I know a lot of these people. There have been too many disappointments and broken hearts for them to continue being part of the local church. This is why I wish we had a disaster relief team for churches and denominations in America. I wish I could make a call and buses of volunteers would roll into town and carry off the debris, begin repairs, and care for those who were caught in the storm. 

And in most places, we need to take damaged structures down to the studs. Whenever a disaster relief team comes into town, they begin to tear down damaged structures and for the ones that can be salvaged, they are taken down to their supporting structures. Houses shredded by the angry weather are torn down so they can be rebuilt. Anything that is damaged has to go: sheetrock, shingles, window frames, doors, and piles of soggy plywood are all thrown into garbage bins and hauled off. 

What would it mean if the organized religion in the United States was taken down to the studs? I think about 80% of what we do in our churches can be hauled to the dumpster. I’m convinced that we spend a lot of money on programs, events, and other gatherings that make absolutely no difference in our churches or the lives of our members. What makes me so sure of this? Covid. When the pandemic quarantine forced many of us to close our churches, most of what we did was never missed by our members. I got calls from people wanting to know when they could come back to worship and others wanting to know when they could get together with our small groups. They didn’t call about anything else. 

I think a lot of us would benefit from taking our religious life back to the studs. What are those things that are essential and necessary to our expression of faith? What practices actually help us deepen our faith and become more like Christ?

Worship is the first requirement. Everything else results from our worship. What we worship, and who we worship influences every other decision we make. Another word for “glory” is “weight.” Weight, of course, means mass and mass means gravity. In His glory, God is the only being with a gravitational mass strong enough to hold the aspects of our lives in their proper orbit. When we place anything or anyone else in the center of our lives, our lives spin out of control.

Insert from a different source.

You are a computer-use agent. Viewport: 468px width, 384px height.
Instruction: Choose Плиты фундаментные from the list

Worship is the habitual practice of placing God in the center of our lives. 

Groups are the second requirement. We need a place to work out what it means for us to be a follower of Christ. We need support and encouragement. We need practical advice on how to actually live out the great teachings of forgiveness, grace, and mercy. While these are beautiful concepts, they are difficult to live out. Most of us need a little help putting these concepts into real-life practice. Groups are God’s way of recreating broken families. All of us need a family. In the hard times, it’s family that gets you through. 

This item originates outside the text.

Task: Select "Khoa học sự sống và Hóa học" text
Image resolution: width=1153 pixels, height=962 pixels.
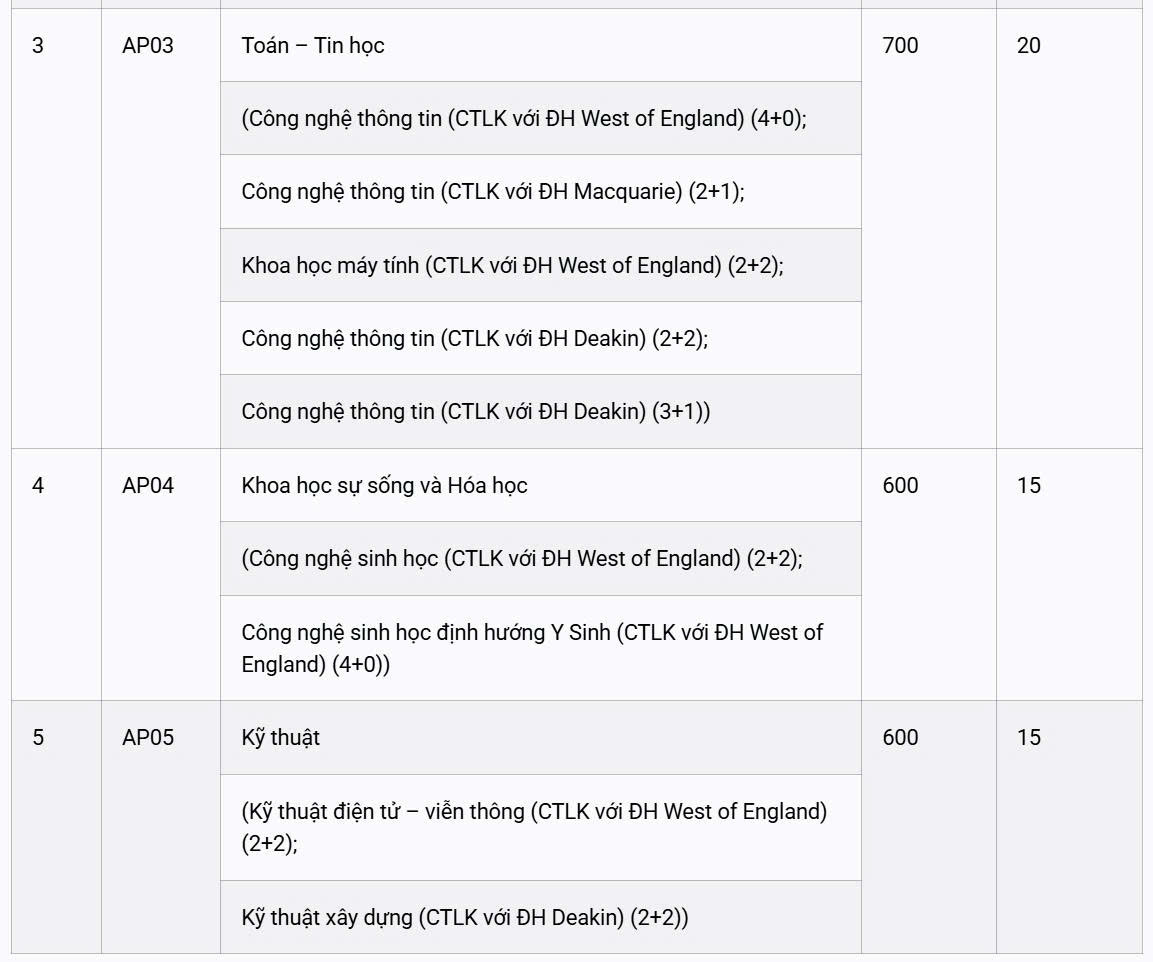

We need some kind of mission. We need someplace where we deal with our broken world and in the power of the Risen Christ, bring hope to the hopeless and healing to the wounded and hurting. Our mission work doesn’t have to be complicated, it just has to bring the light of Christ to a dark part of the world. 

Maybe if we made our faith walk a little more simple, we all would benefit. This would give us more time to actually BE the church instead of just GOING to church all of the time. Our lives are complicated enough, our churches don’t need to be.